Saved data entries
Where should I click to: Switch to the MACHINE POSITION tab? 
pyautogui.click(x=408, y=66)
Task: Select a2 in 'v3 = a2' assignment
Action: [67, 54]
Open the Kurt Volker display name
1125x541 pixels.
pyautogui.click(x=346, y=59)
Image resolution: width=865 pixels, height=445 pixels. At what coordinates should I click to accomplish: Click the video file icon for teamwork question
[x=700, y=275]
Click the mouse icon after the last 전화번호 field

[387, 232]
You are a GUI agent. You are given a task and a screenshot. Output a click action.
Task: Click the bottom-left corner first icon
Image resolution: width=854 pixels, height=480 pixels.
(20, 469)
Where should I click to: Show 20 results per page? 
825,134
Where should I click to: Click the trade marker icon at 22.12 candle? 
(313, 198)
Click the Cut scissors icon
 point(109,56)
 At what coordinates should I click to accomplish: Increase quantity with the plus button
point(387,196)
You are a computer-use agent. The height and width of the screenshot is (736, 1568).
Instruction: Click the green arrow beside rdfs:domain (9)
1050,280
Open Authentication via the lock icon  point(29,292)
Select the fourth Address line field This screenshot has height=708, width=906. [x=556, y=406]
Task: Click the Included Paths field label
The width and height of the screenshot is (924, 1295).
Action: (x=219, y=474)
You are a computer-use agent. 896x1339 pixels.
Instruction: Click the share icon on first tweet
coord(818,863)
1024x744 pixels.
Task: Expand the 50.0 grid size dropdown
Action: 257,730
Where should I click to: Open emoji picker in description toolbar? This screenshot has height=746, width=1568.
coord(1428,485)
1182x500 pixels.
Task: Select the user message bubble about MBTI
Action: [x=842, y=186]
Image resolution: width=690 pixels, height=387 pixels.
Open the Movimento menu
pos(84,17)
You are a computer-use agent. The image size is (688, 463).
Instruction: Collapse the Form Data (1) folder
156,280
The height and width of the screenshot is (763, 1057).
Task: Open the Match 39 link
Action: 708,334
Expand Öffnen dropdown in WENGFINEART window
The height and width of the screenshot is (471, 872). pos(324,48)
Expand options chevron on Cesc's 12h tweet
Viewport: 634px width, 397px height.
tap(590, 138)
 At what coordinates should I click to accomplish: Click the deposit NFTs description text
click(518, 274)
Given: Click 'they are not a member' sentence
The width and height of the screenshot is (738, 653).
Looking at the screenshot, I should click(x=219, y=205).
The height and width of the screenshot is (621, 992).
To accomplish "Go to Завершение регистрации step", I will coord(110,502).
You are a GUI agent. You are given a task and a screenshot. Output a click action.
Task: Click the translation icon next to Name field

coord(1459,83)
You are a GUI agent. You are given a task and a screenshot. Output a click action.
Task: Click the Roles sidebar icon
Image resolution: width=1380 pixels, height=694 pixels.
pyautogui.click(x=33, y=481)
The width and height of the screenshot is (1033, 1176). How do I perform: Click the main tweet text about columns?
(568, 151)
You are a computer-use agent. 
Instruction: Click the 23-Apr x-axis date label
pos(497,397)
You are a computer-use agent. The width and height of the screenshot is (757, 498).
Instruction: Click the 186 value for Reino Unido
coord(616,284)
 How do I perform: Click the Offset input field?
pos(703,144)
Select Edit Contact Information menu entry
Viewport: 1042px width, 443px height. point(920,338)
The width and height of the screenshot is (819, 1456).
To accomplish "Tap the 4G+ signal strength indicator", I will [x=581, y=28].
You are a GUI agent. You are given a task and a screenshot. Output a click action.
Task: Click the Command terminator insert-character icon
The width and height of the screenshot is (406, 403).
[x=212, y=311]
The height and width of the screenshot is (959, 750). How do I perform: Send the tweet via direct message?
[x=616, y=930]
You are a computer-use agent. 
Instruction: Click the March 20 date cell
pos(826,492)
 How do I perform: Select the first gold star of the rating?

= Assignment =
Repeat all the records without altering a single word.

= Solved problem =
Where should I click to: Switch to the MACHINE POSITION tab? 
pyautogui.click(x=408, y=66)
Task: Select a2 in 'v3 = a2' assignment
Action: [67, 54]
Open the Kurt Volker display name
1125x541 pixels.
pyautogui.click(x=346, y=59)
Image resolution: width=865 pixels, height=445 pixels. At what coordinates should I click to accomplish: Click the video file icon for teamwork question
[x=700, y=275]
Click the mouse icon after the last 전화번호 field

[387, 232]
You are a GUI agent. You are given a task and a screenshot. Output a click action.
Task: Click the bottom-left corner first icon
Image resolution: width=854 pixels, height=480 pixels.
(20, 469)
Where should I click to: Show 20 results per page? 
825,134
Where should I click to: Click the trade marker icon at 22.12 candle? 
(313, 198)
Click the Cut scissors icon
 point(109,56)
 At what coordinates should I click to accomplish: Increase quantity with the plus button
point(387,196)
You are a computer-use agent. The height and width of the screenshot is (736, 1568).
Instruction: Click the green arrow beside rdfs:domain (9)
1050,280
Open Authentication via the lock icon  point(29,292)
Select the fourth Address line field This screenshot has height=708, width=906. [x=556, y=406]
Task: Click the Included Paths field label
The width and height of the screenshot is (924, 1295).
Action: (x=219, y=474)
You are a computer-use agent. 896x1339 pixels.
Instruction: Click the share icon on first tweet
coord(818,863)
1024x744 pixels.
Task: Expand the 50.0 grid size dropdown
Action: 257,730
Where should I click to: Open emoji picker in description toolbar? This screenshot has height=746, width=1568.
coord(1428,485)
1182x500 pixels.
Task: Select the user message bubble about MBTI
Action: [x=842, y=186]
Image resolution: width=690 pixels, height=387 pixels.
Open the Movimento menu
pos(84,17)
You are a computer-use agent. The image size is (688, 463).
Instruction: Collapse the Form Data (1) folder
156,280
The height and width of the screenshot is (763, 1057).
Task: Open the Match 39 link
Action: 708,334
Expand Öffnen dropdown in WENGFINEART window
The height and width of the screenshot is (471, 872). pos(324,48)
Expand options chevron on Cesc's 12h tweet
Viewport: 634px width, 397px height.
tap(590, 138)
 At what coordinates should I click to accomplish: Click the deposit NFTs description text
click(518, 274)
Given: Click 'they are not a member' sentence
The width and height of the screenshot is (738, 653).
Looking at the screenshot, I should click(x=219, y=205).
The height and width of the screenshot is (621, 992).
To accomplish "Go to Завершение регистрации step", I will coord(110,502).
You are a GUI agent. You are given a task and a screenshot. Output a click action.
Task: Click the translation icon next to Name field

coord(1459,83)
You are a GUI agent. You are given a task and a screenshot. Output a click action.
Task: Click the Roles sidebar icon
Image resolution: width=1380 pixels, height=694 pixels.
pyautogui.click(x=33, y=481)
The width and height of the screenshot is (1033, 1176). How do I perform: Click the main tweet text about columns?
(568, 151)
You are a computer-use agent. 
Instruction: Click the 23-Apr x-axis date label
pos(497,397)
You are a computer-use agent. The width and height of the screenshot is (757, 498).
Instruction: Click the 186 value for Reino Unido
coord(616,284)
 How do I perform: Click the Offset input field?
pos(703,144)
Select Edit Contact Information menu entry
Viewport: 1042px width, 443px height. point(920,338)
The width and height of the screenshot is (819, 1456).
To accomplish "Tap the 4G+ signal strength indicator", I will [x=581, y=28].
You are a GUI agent. You are given a task and a screenshot. Output a click action.
Task: Click the Command terminator insert-character icon
The width and height of the screenshot is (406, 403).
[x=212, y=311]
The height and width of the screenshot is (959, 750). How do I perform: Send the tweet via direct message?
[x=616, y=930]
You are a computer-use agent. 
Instruction: Click the March 20 date cell
pos(826,492)
 How do I perform: Select the first gold star of the rating?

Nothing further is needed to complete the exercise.